De bolsjewistische kleuterjaren van twee P.C. hooftprijswinnaars
Was Karel van het Reve vooral een sceptische analyticus, die valse pretenties genadeloos doorprikte, zijn nog levende broer kent, bij alle nuchterheid die ook hem eigen is, de hang naar het mateloze en bizarre. Wat hen verbond, was hun neiging tot choqueren, hun grote stilistische begaafdheid en een diepe afkeer van het communisme, de wereldbeschouwing van hun jeugd.
Gerard (van het) Reve heeft eens beweerd dat hij zijn eigenlijke kunstenaarschap van zijn moeder heeft geërfd, maar zijn verbale vermogen van zijn vader. Dat deze vader, G.J.M. van het Reve, zeer vaardig was met de pen, wordt duidelijk in Kleine Bolsjewieken. De kleuterjaren van Karel en Gerard (van het) Reve, een vermeerderde herdruk van het boekje dat in een onofficiële uitgave in 1999 verscheen.

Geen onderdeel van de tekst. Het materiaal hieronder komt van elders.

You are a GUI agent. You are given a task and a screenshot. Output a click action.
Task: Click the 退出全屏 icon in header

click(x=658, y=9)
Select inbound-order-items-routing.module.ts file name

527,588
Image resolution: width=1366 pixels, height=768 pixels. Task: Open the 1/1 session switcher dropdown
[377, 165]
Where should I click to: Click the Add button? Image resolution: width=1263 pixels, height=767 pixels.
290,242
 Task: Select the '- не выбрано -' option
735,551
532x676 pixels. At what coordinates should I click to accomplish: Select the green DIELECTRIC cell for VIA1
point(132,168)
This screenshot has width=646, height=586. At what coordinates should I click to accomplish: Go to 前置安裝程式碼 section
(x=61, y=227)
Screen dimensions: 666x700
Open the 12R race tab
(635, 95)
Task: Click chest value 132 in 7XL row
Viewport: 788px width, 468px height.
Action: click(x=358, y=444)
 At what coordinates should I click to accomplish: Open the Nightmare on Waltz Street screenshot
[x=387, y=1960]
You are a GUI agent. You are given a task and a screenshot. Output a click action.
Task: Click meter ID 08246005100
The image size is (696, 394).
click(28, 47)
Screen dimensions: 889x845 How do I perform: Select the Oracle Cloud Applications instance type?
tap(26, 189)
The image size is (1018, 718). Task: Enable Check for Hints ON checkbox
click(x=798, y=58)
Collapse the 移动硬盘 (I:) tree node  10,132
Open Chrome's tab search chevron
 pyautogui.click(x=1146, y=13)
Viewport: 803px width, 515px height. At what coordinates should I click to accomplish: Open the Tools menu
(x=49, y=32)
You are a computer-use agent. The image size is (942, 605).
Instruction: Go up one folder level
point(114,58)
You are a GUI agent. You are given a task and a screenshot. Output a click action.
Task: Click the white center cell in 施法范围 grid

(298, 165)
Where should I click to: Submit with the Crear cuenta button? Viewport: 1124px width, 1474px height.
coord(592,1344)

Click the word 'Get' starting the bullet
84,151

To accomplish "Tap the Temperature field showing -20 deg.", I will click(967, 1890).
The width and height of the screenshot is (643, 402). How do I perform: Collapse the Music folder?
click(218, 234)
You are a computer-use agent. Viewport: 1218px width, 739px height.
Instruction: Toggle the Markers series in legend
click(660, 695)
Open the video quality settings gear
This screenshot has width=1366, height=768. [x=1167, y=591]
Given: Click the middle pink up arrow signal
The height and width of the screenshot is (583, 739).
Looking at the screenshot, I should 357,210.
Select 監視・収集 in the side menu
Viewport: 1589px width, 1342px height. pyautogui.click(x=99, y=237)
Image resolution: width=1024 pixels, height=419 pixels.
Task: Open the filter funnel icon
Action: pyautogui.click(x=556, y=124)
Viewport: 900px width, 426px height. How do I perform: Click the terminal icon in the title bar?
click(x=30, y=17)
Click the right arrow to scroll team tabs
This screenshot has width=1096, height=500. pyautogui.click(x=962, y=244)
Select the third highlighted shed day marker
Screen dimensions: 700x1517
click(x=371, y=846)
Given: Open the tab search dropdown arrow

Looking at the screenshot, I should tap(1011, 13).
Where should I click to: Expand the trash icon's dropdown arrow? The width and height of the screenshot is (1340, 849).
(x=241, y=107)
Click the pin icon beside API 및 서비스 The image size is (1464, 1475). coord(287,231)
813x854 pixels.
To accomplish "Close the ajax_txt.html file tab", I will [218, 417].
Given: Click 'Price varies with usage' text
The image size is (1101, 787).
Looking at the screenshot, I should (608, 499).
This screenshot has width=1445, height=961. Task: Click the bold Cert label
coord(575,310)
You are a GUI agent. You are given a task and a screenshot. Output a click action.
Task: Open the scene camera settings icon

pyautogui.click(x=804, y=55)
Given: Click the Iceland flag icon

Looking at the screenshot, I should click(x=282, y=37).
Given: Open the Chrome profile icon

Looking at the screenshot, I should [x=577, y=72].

De schrijver is Nop Maas, bekend als de bezorger van Gerard Reves Verzameld werk en editeur van diverse brievenbundels van dezelfde auteur.
G.J.M. van het Reve was tussen 1918 en 1930 als journalist werkzaam bij De Tribune, het dagblad van de Nederlandse communistische partij. Het waren de jaren waarin zijn twee zoons werden geboren - Karel in 1921 en Gerard in 1923 - en opgroeiden. Tot hij in 1930 werd weggezuiverd uit de CPH, en bijgevolg uit De Tribune, stelde hij, met enkele onderbrekingen, voor de krant van zaterdag een kinderpagina samen. Onder het pseudoniem Oom Jaap vertelt hij zijn jonge lezers over zijn gezin, bestaande uit zijn vrouw en de zoons Jaap (Karel) en Jantje (Gerard). Zijn vrouw heet Tante Nel, maar niet zij is de vermoedelijke schrijfster van de versjes die wekelijks in ‘Het Kinderhoekje’ verschenen, doch een zekere M. Stam-Ponsen. Uit het boekje van Maas valt niet op te maken wie dit is geweest.
Vanzelfsprekend doet de ideologie van De Tribune zich ook gelden op de kinderpagina. Het vers waarin een arm en ziekelijk kind Sinterklaas om brood vraagt, eindigt aldus: ‘Jantje hoeft niets meer te hebben... / Die is dood, hij was niet sterk... / Maar voor vader, Sinterklaasje... / Geeft hem toch gauw weer werk!’ (p. 20) En als kleine Jaap en zijn vader gezamenlijk een vlieger oplaten, is het een rood exemplaar, getooid met hamer en sikkel. Dezelfde symbolen sieren de vlieger die wordt beschreven in De laatste jaren van mijn grootvader: ‘Hij was bijna even hoog als ikzelf en met wit linnen bekleed. Om onze revolutionaire gezindheid te doen blijken, was van rode zijde op het midden het sikkel-en-hamerembleem aangebracht’ (Gerard Reve, Verzameld werk, deel 1, p. 10-11).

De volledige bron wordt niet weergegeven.